[[ Data extracts open ]]

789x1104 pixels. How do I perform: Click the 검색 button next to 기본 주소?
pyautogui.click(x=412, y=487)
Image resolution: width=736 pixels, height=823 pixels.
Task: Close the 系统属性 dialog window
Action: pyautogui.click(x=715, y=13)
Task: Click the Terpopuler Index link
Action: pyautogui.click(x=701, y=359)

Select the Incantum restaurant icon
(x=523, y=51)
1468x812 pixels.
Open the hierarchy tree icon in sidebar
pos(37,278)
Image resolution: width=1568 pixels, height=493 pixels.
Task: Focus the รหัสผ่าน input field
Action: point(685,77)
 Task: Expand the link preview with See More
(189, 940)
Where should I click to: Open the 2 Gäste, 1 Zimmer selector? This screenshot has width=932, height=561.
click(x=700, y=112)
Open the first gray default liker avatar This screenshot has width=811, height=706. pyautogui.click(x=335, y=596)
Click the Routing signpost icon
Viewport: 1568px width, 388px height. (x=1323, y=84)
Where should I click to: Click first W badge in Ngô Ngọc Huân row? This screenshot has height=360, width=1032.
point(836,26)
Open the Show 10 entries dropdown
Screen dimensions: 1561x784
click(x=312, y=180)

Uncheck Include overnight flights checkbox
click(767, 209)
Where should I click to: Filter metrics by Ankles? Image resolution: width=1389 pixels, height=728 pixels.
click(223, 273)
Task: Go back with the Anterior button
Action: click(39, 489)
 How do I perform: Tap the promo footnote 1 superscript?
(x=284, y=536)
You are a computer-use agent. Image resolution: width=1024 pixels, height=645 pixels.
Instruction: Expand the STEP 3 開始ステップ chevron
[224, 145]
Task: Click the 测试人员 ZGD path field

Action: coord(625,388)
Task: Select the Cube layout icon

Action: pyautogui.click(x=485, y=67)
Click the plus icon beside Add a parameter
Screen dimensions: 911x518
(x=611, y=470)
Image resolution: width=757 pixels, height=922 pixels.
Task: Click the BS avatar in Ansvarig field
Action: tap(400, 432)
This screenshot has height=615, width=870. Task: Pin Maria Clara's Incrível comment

[[ Data extracts closed ]]

- _Your goal_
Set down again, word for word, the stretch of records from the line with "Where should I click to: Filter" to the line with "You are a computer-use", both of those lines included.

- _Exercise answer_
Where should I click to: Filter metrics by Ankles? Image resolution: width=1389 pixels, height=728 pixels.
click(223, 273)
Task: Go back with the Anterior button
Action: click(39, 489)
 How do I perform: Tap the promo footnote 1 superscript?
(x=284, y=536)
You are a computer-use agent. Image resolution: width=1024 pixels, height=645 pixels.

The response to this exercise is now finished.